X-5

517 59 13
                                    

Bugün evden on beş dakika uzaklıkta bulunan koruya gittim. Temiz hava ve ormanın sessizliği ruhuma iyi geliyordu. Çimlerin üzerine uzanıp müzik kutumdan uzun zamandır dinlemediğim bir şarkıyı açtım. Bunu dinlemeyeli gerçekten çok zaman olmuştu. Güneş yüzümü okşarken yanımda bir kıpırtı hissettim. Gözlerimi araladığımda biraz ileride bir adam gördüm. Tuhaf bir tarzı vardı. Kırlaşmış sakalları öylesine uzundu ki, boğazını gizleyebiliyordu. İçinde yıpranmış beyaz bir gömlek ve üzerinde de el yapımı bir yelek vardı. Gözlerini kırpmadan beni izliyordu.
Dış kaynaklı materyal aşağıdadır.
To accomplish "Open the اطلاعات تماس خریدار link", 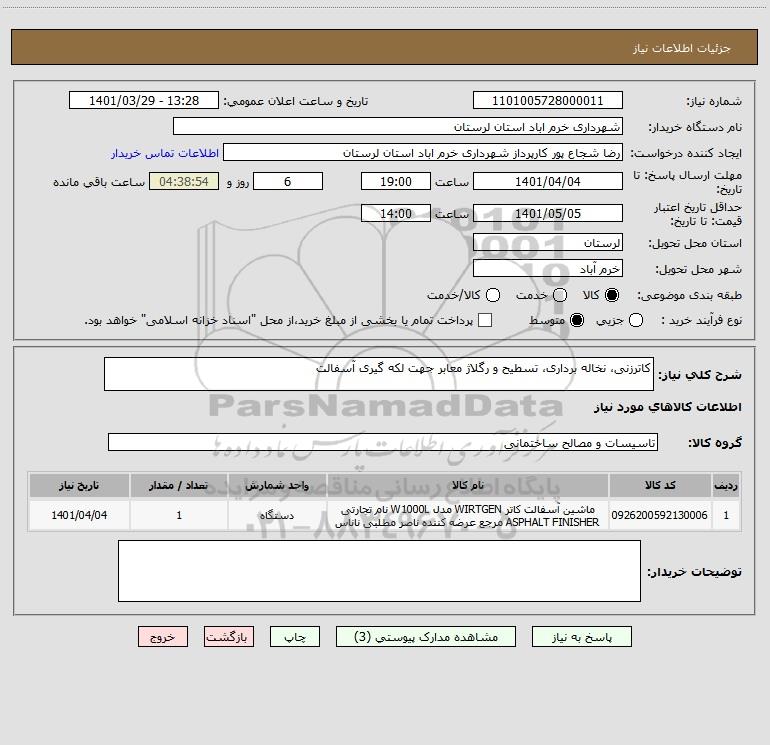I will click(165, 153).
Uzandığım yerden toparlanıp eteğimi düzelttim. Bakışları müzik kutusuna kaydı. Elinde bir baston olduğunu çok sonradan fark ettim.

"Bu şarkıyı bilen çok az kişi vardır."

Konuşmasında aksaklık vardı. Nefes almakta güçlük çektiği belliydi. Bir elini göğsüne bastırıp iki kez öksürdü. Beni daha önce tanıyormuş gibi aniden sohbet etmeye başlamıştı.
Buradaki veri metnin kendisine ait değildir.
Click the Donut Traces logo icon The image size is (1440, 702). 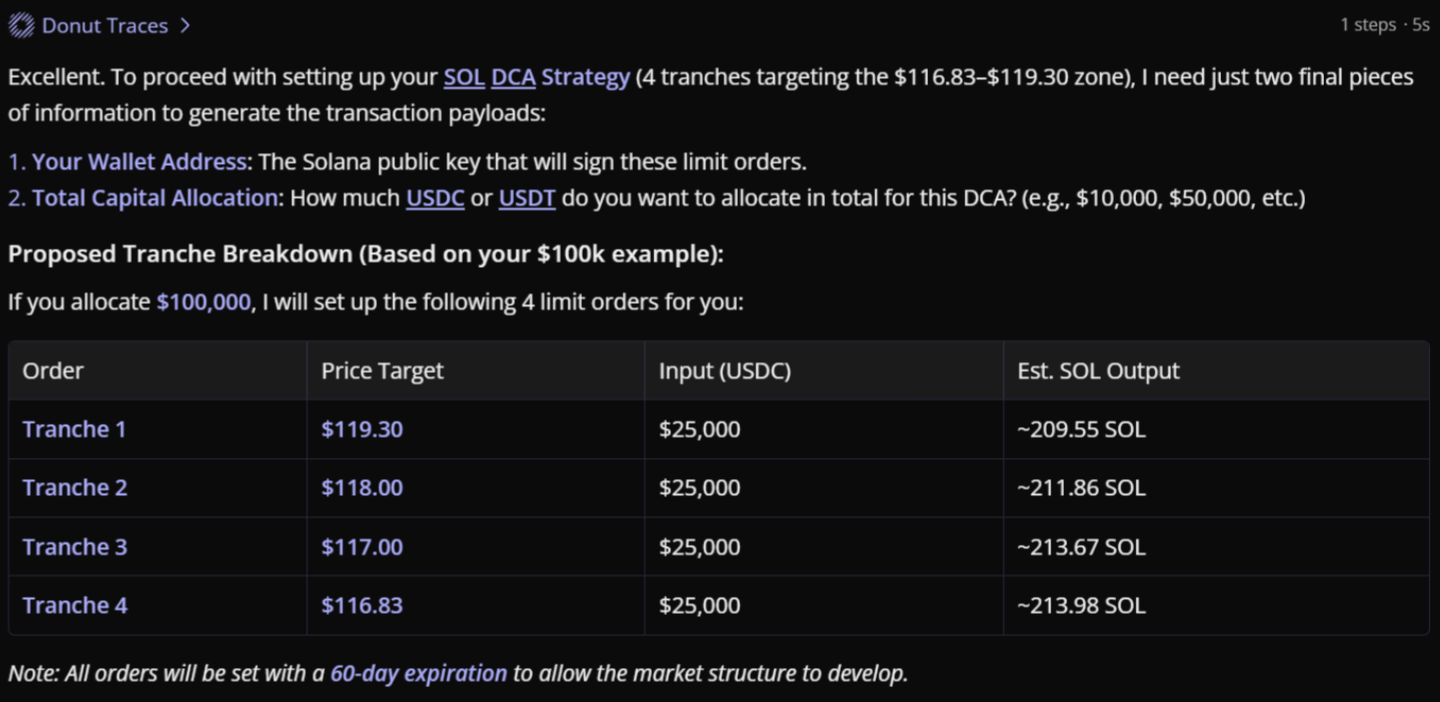click(21, 26)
"Bu şarkıyı dinlerken yanında olanı değil, uzakta olanı düşünürsün."

Yaşlı adamın neyden söz ettiğini bilmiyordum. Hiç tanımadığım bu yabancı, aşk adına bir şeyler söylüyordu. Fakat ben ancak o söyledikten sonra çimlere gözlerim kapalı bir hâlde uzandığım sırada sizi düşündüğümü fark ettim.
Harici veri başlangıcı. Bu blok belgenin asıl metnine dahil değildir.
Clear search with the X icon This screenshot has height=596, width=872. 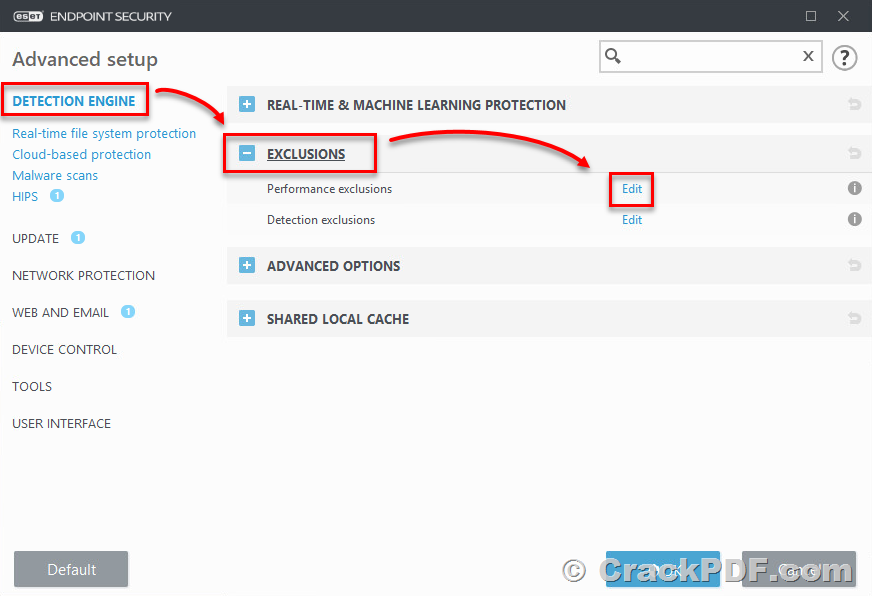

"Çünkü aşk o'dur. Bu yüzden aşk olmuştur adı. Ve o uzaklardaki yanında olsaydı, o da olmayacaktı düşündüğün. Çünkü aşk, imkânsız olanı arzular. Yanında olmayanı..."

Ormanda yalnız başınayken istediğim son şeydi bir bilgeyle karşılaşmak. Sanki aniden akıl almam gereken birisi gökten bana yol göstermek için yeryüzüne inmişti. Fakat şu sıra buna çok ihtiyacım olduğunu bilsem de kabul etmek istemiyordum. Ölmeye karar vermişken, birisi tek cümlesiyle beni vazgeçiremezdi. Hâlâ yaşanacak güzel şeyler olduğunu hissettiremezdi. Adamın ne kadar bunlar adına şeyler söylemediğini bilsem de düşündüklerim benim cümlelerimdi.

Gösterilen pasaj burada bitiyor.